President’s Message – September 2012
October 2012
UNAC/UHCP turned 40 this year. It's a good time to reflect with pride on what we've built, and be grateful for what others achieved who came before us. Just to win the right to form a union took decades of struggle, even lives lost. And less than a hundred years ago nurses worked 12 hours shifts seven days a week. Paid vacation and safe staffing were beyond imagining.
Closer to home, Kathy Sackman and others at Kaiser Fontana had already organized—into CNA. But after almost a year of no help, they pulled out, and in May 1972, 40 nurses from Fontana, Balboa, and Los Alamitos created UNAC to represent themselves. By June, we had 117 dues-paying members and $250 in the bank. Our first convention in 1974 at the Grand Hotel in Anaheim had thirty eight delegates. This year's convention will host nearly 700.
Nothing we've won was just given to us. We fought for ten years to organize an all RN unit at St. Francis. It took only a five year court fight to organize medical professionals at Fountain Valley. In 1996, Sharp RNs won the largest private sector RN union election in history to form SPNN in San Diego. Within months of my joining Kaiser in 1979, I was walking a picket line with 800 other RNs. I grew up Union—my dad was a Pittsburgh steel worker—so I was ready to do what it took to win equal pay in the clinics. And that was the last time UNAC/UHCP had to strike--though we've come close since. In 1997 we helped found the historic Labor-Management Partnership at Kaiser, proving that a strong worker voice only makes an organization stronger.

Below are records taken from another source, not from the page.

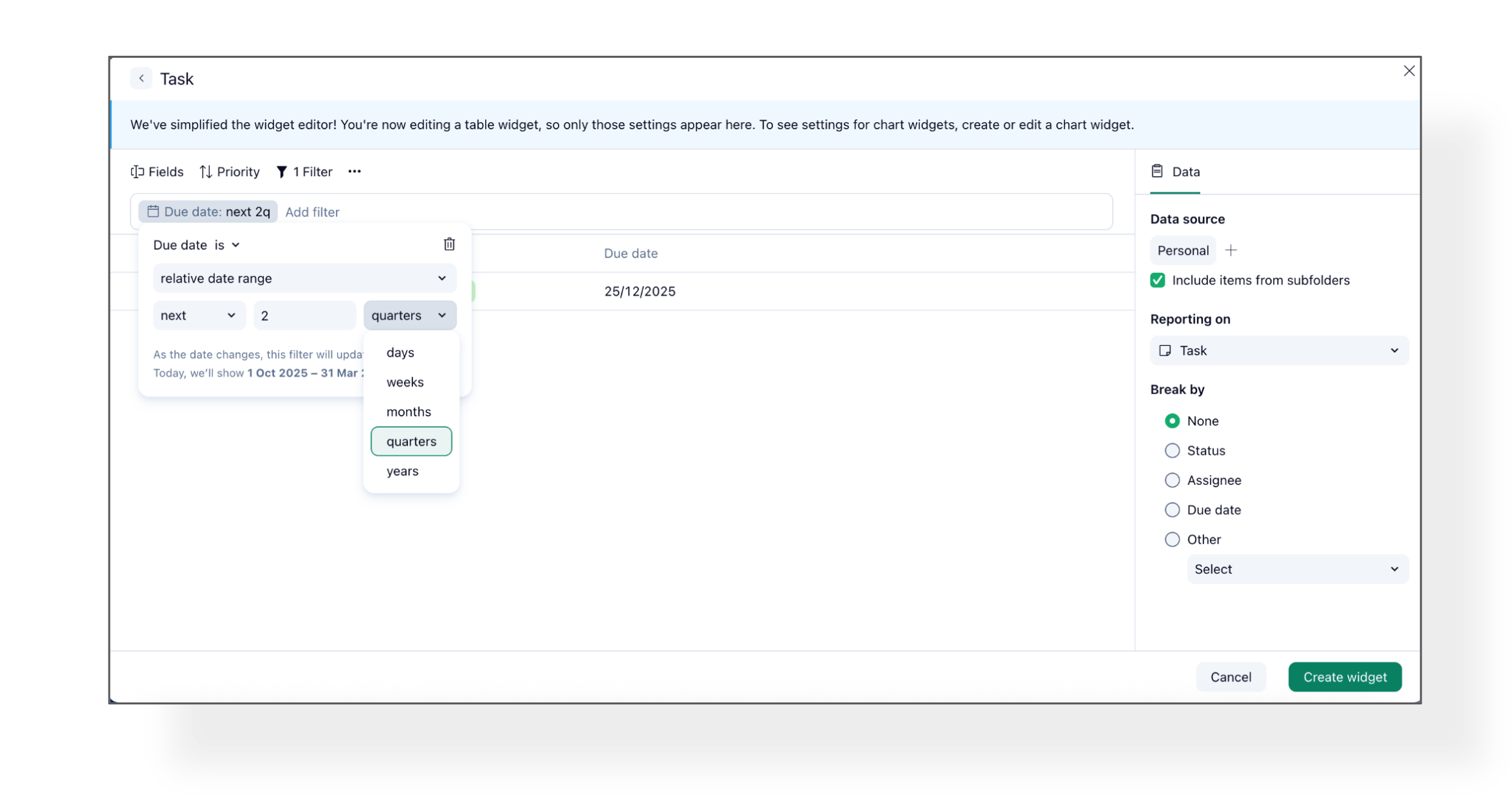Close the widget editor dialog
The width and height of the screenshot is (1512, 794).
[x=1408, y=71]
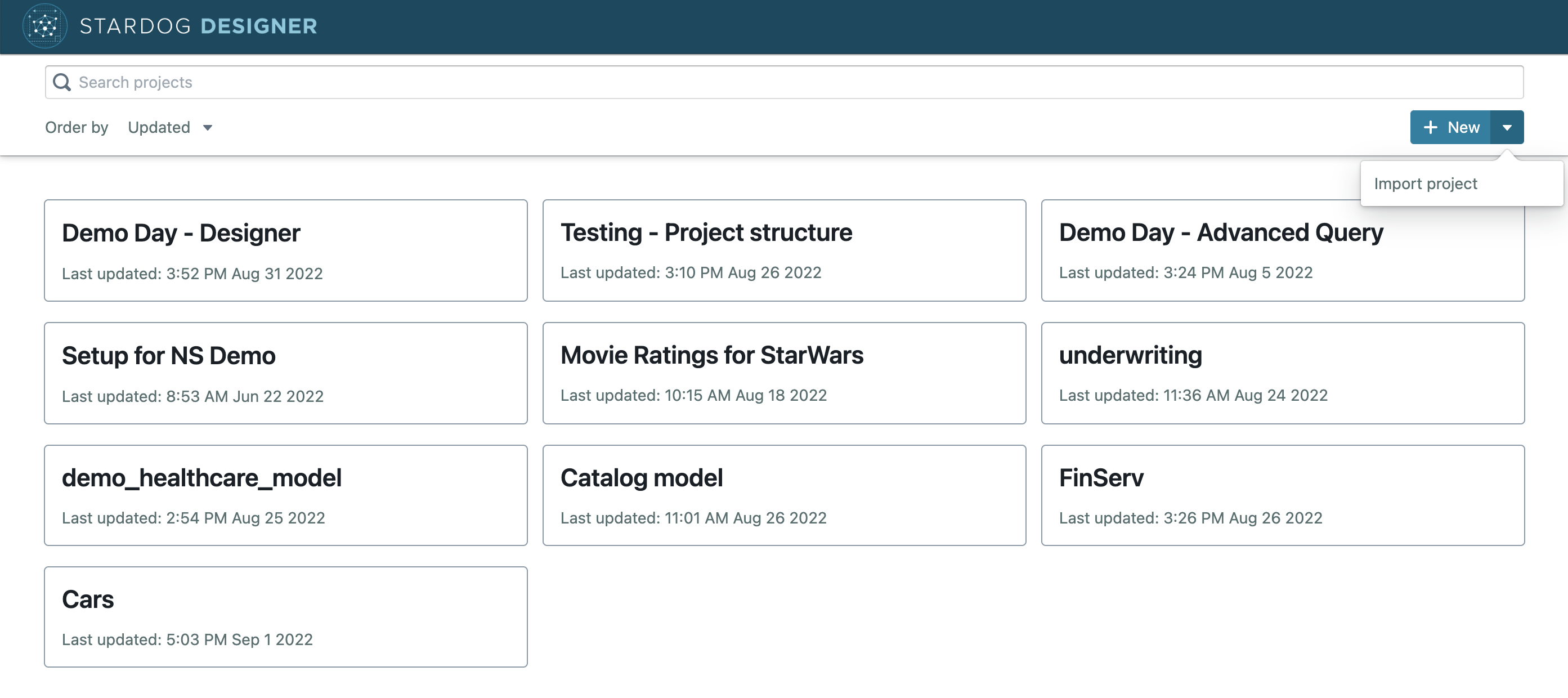Image resolution: width=1568 pixels, height=698 pixels.
Task: Open the demo_healthcare_model project
Action: point(285,495)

While we can reflect and be grateful, we can't rest. Not only has UNAC/UHCP and every other labor union struggled for every gain we've achieved—we struggle every day to hold onto those gains. There's nothing on our list of victories that couldn't be lost. A close look at Proposition 32 will tell you that's the plan: cut us off at the knees, gag us, then take it all back. First up would be our collective bargaining rights. How long after that before safe staffing would come under attack? In honor of our forty year legacy, we cannot let that happen.